Existe-t-il un modèle d’entreprise spécifiquement français ?

Bruno Mettling : Je ne sais pas si on peut encore parler aujourd’hui d’un modèle français de l’entreprise, mais il existe incontestablement des marqueurs qui lui sont spécifiques. J’observe que beaucoup d’entre eux tendent à s’estomper, à se fondre au profit d’une approche plus universelle, dans un modèle que je qualifierais – faute de mieux – de modèle occidental, convergence d’un modèle européen et d’un modèle anglo-saxon. Pour autant il a existé et il existe encore des éléments qui caractérisent une entreprise « à la française ». Ils puisent d’ailleurs pour beaucoup dans nos racines latines et c’est pourquoi on les retrouve souvent dans les pays du sud de l’Europe.

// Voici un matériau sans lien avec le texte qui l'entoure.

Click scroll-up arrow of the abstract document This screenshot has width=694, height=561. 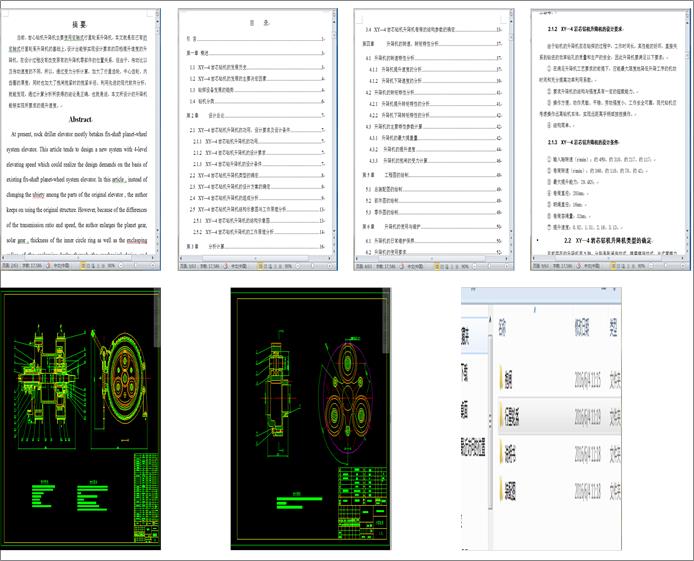tap(158, 11)
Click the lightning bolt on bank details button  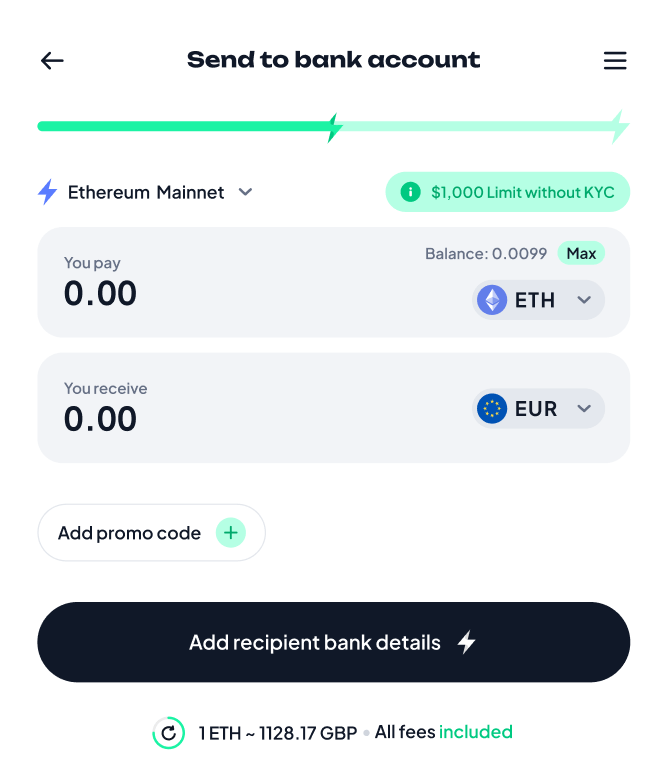point(466,642)
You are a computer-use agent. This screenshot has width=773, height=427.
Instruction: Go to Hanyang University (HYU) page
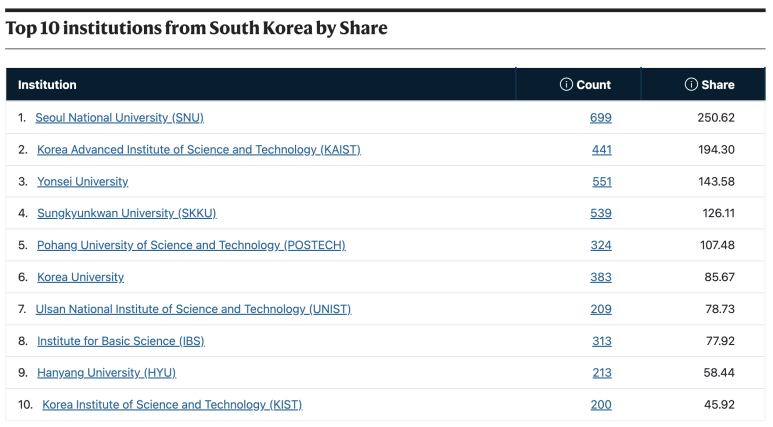[x=106, y=373]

On associe souvent le travail en France au statut de salarié…

B. M. : Je suis de ceux qui pensent qu’aujourd’hui en France un équilibre a été atteint et que le statut de salarié et même plus globalement notre Code du travail ne portent plus un niveau de contraintes de nature à déqualifier notre pays dans la compétitivité internationale, ni à fragiliser à l’excès la protection due aux employés. Une autre caractéristique de l’« entreprise à la française », liée également au statut, était l’identification très forte d’une classe « cadres »(concept très spécifique à la France) dans une partition très hiérarchisée des catégories de salariés entre ouvriers-employés, agents de maîtrise et cadres, chacune ayant ses propres statuts, ses propres collèges de représentation. Cette vision-là, elle aussi, est en train d’évoluer, et même d’imploser sous l’effet de plusieurs facteurs. La banalisation de la catégorie cadre, tout d’abord avec la disparition de l’une de ses dernières spécificités, à savoir l’existence d’une caisse de retraite autonome désormais fusionnée avec celle des autres salariés. Une profonde mutation quantitative et qualitative ensuite du concept de cadre. En 2020, pour la première fois, les cadres ont été plus nombreux que les ouvriers en France et dans le même temps, le nombre de cadres encadrants est devenu minoritaire par rapport à la population des cadres experts, responsables de projets.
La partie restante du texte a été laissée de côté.